For Hy-Line W36 laying hens, the copper requirement from inorganic sources during the rearing and growing phases is 15 mg per kg, and 8 mg per kg during the production phase (Hy-Line Management Guide, 2020). However, according to Rostagno et al. (2024), for light laying hens in general, the copper requirement from inorganic sources is 9.48 mg per kg during rearing and growing, and 10.43 mg per kg during production (Rostagno et al., 2024).

Copper supplementation in the diet of laying hens can be done through inorganic and organic sources.

Inorganic microminerals exist in their elemental form or in simple forms, such as inorganic salts. These minerals do not contain carbon and are usually added in the form of salts.

The other way to supplement is through organic microminerals. An organic mineral is a different form where the essential inorganic mineral is bound (chelated) to an organic molecule.

The bond results in a stable complex where the mineral is protected by the organic molecule during digestion and absorption in the gastrointestinal tract.

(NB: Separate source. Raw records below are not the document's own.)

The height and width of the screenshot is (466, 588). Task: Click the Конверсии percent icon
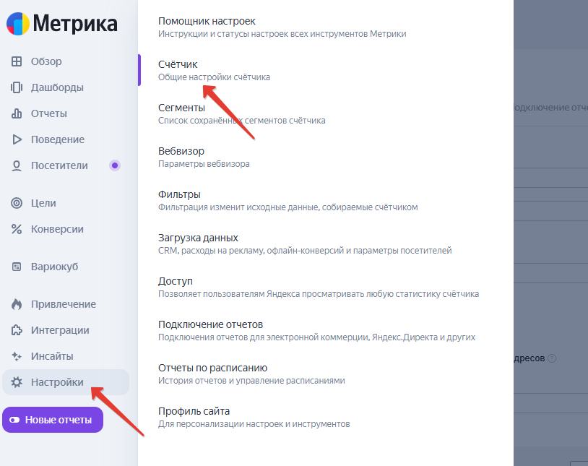[17, 229]
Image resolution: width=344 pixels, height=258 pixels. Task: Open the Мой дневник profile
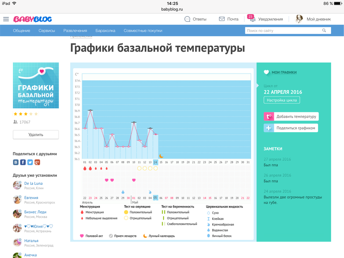(x=314, y=19)
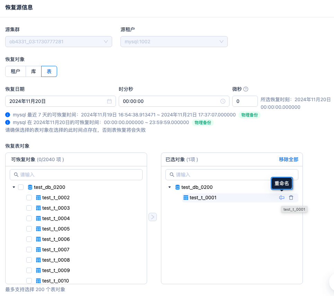Screen dimensions: 334x296
Task: Click the search icon in the 可恢复对象 filter
Action: (x=16, y=175)
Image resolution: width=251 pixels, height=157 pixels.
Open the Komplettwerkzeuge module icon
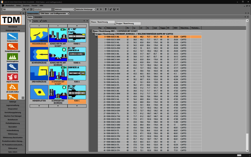(x=13, y=46)
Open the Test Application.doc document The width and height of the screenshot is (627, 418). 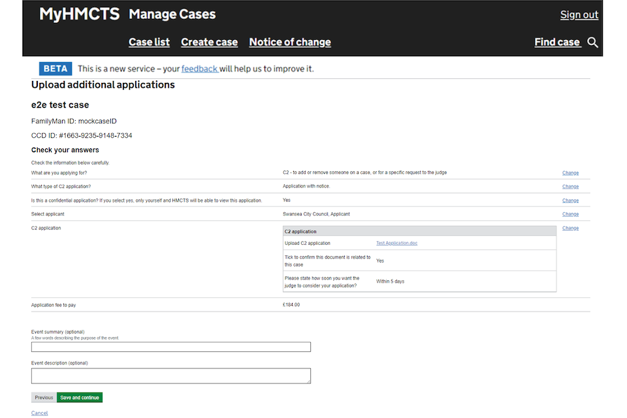[396, 243]
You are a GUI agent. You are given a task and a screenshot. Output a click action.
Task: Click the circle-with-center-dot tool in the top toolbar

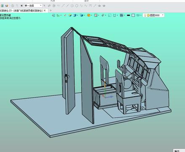point(72,5)
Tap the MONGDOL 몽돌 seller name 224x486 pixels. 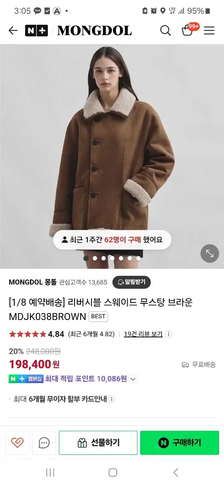32,282
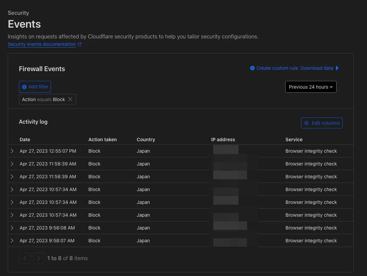Click the plus icon on Create custom rule

click(x=252, y=68)
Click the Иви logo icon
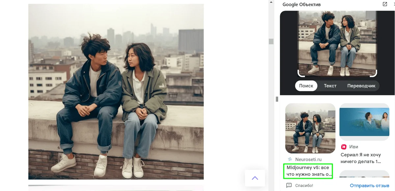This screenshot has height=191, width=395. click(x=344, y=147)
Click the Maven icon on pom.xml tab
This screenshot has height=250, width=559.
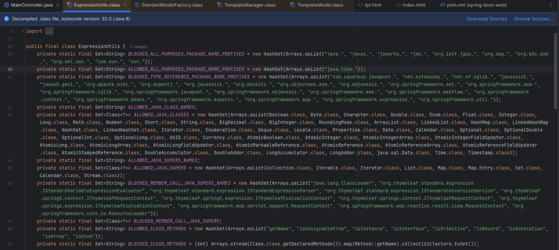(442, 5)
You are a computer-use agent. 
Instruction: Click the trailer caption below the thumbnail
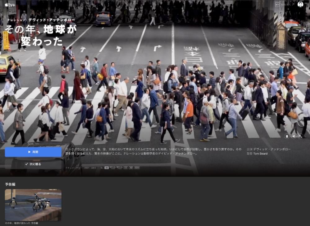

This increases the bioavailability of the mineral, meaning it improves the organism’s ability to absorb and utilize the mineral more efficiently.

Organic bonding can be done with amino acids (glycine, lysine, methionine), proteins (casein), yeasts (Saccharomyces cerevisiae), or organic acids (citric and malic acid).

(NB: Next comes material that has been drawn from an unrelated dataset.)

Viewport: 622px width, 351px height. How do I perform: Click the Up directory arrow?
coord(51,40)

The replacement of inorganic minerals with organic minerals is becoming increasingly common in the formulation of supplements for laying hens due to its benefits, which include:

• Better absorption: Chelation improves the bioavailability of minerals, allowing for more efficient absorption in the gastrointestinal tract, which means that the supplemented amount can be lower.
• Reduced interaction with other nutrients: Chelated minerals are less likely to negatively interact with other nutrients, which can sometimes occur with inorganic forms.
• Reduce the risk of toxicity: Chelation can reduce the potential for mineral toxicity by helping to control the gradual release and absorption of minerals.
• Stability and safety: Chelated complexes are more stable and less likely to degrade or precipitate during storage or within the digestive tract.
• Lower gastrointestinal irritation: Some chelated minerals are less likely to cause irritation in the stomach and intestines compared to their inorganic counterparts.

The growing interest in using organic copper in diets for production animals, especially poultry, stems from the fact that inorganic copper often becomes unavailable for absorption. This unavailability happens because it gets sequestered by compounds like phytate, and due to competition among trace minerals for certain transporters.

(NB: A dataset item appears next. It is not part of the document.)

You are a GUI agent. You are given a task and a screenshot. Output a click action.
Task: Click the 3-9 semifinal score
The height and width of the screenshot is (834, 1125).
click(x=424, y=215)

Thanks to the benefits of chelation, when working with organic copper for laying hens, it is possible to supplement in smaller amounts than those established by standard requirements without compromising performance or egg quality.

Studies show that organic copper supplementation provides positive effects for commercial laying hens and broiler breeders. The main benefits include:

Therefore, the use of organic copper is an interesting nutritional strategy in the feeding of laying hens, as its application improves production indices without compromising egg performance and quality, while also reducing the excretion of the element into the environment.